The prevalence of hepatitis C virus (HCV) infection in the UK general population is not well established. Seroprevalence rates in established blood donors are very low (0.002% )1 indicating a low incidence of infection at the present time, after institution of blood screening and an increased general awareness of HCV in the medical community. However, this is a highly selected population and gives no indication of the prevalence in the general population. New blood donors are also selected, being devoid of groups at high risk of acquiring blood transmitted viruses—in this group the seroprevalence rate is 0.06%.1
In a small study of the general population in south London, the prevalence of HCV viraemia was 0.7%2 and in an unpublished study of the general population examined in a “DOH Look-Back” study in the southwest of England (subjects operated on by a HCV positive surgeon), a prevalence rate of 0.3% was observed. All of these values suggest that although the prevalence of HCV is lower in the UK than elsewhere in Europe and North America, it is still significant, suggesting that there are several hundred thousand people with this persistent infection.

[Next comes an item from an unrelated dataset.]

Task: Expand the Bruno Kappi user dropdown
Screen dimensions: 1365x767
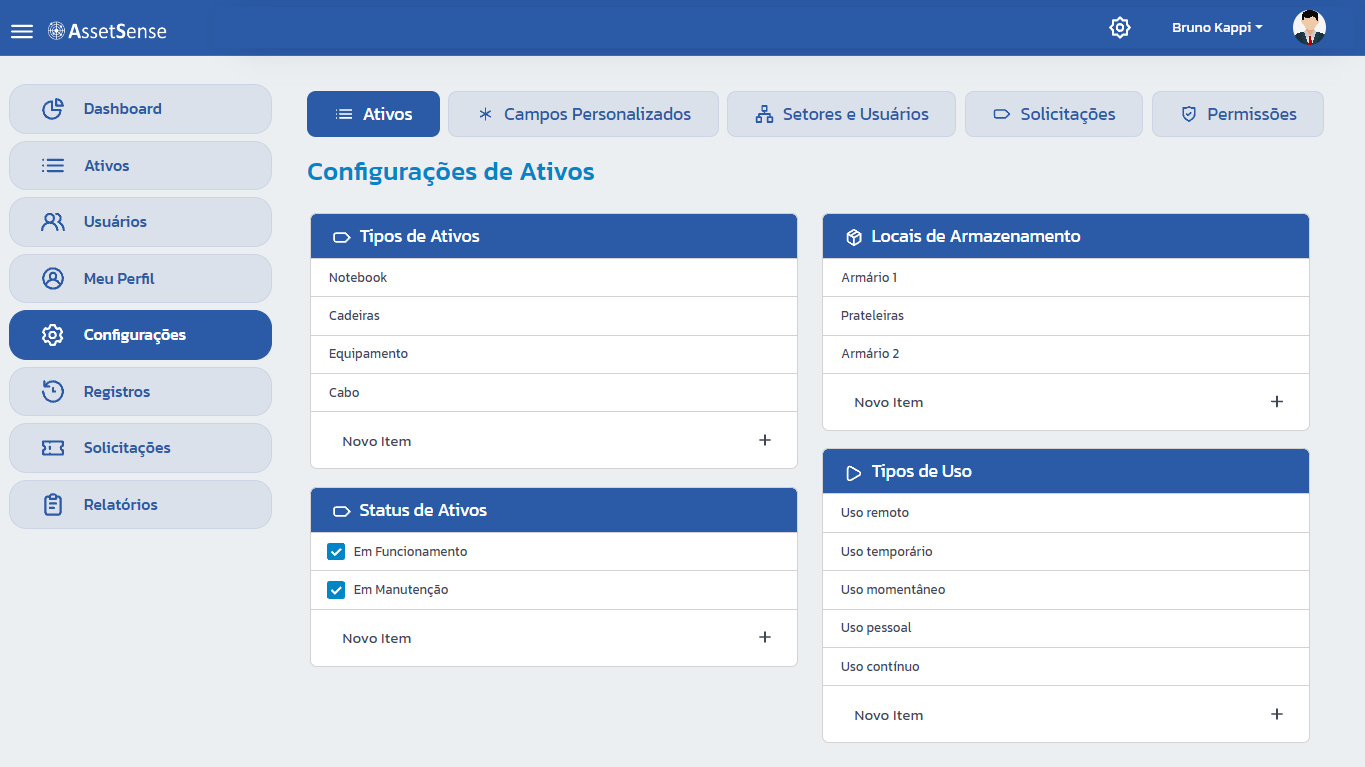Action: (1217, 28)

The study of Thorburn and colleagues from Glasgow in this issue ofGut reports that the prevalence in healthcare workers is 0.28%,3 similar to that observed in previous studies in healthcare workers4 5 and in the general population both in Glasgow (0.24%)3 and in southwest England (0.28%), suggesting a low overall rate of transmission from patients to healthcare workers (see page 116). The subgroup analysis showed that the prevalence rate in those carrying out “exposure prone procedures” (invasive procedures where the hands or fingers of the surgeon, nurse, or other staff are in a patient's wound, and where there is a risk of injury to the worker that may result in exposure of the patient's open tissues to the blood of the worker), principally surgeons, was 0.23%, similar to those not involved in these procedures (0.30%) and to the prevalence in the general population (0.28%). In considering only those healthcare workers undertaking exposure prone procedures, the lifetime risk of a UK surgeon acquiring HCV infection was 1.4% (1 in 70) over a surgical career of 35 years (0.04 per 100 person years), similar to that calculated in France (0.3–3.1%).6
What impact do these values have on the assessment of the risk of transmission from healthcare workers to their patients during exposure prone procedures?7 Using the Glasgow values, the risk of transmission from healthcare workers and infection of a patient during exposure prone procedures can be calculated as 1 in 150 000 (the prevalence of HCV infection in healthcare workers (1 in 500)×transmission rate (1 in 300 in the recent DoH “Look-Back” studies, personal communication from Dr Martin Wale)) and the risk of developing chronic infection 1 in 187 500, assuming an 80% rate of viral persistence. The consequences of persistent infection are delayed in that increased liver specific mortality is not seen for 20 or more years and even then it is small (approximately 1 in 50 per year). The risk of dying from HCV infection acquired from a surgical procedure is probably less than 1 in a million, comparable with the risk of being killed by lightning.8
Epidemiology will always be an important approach to the control of disease and HCV is no exception. We know that hospital acquired infection is relatively infrequent and in the general population intravenous drug abuse is an important method of transmission. For the future we need to know much more about how infection spreads in the general community outside of intravenous drug use; in 40% of HCV infected people donating blood in the UK between 1993 and1995, the method of acquisition of the virus was unknown9!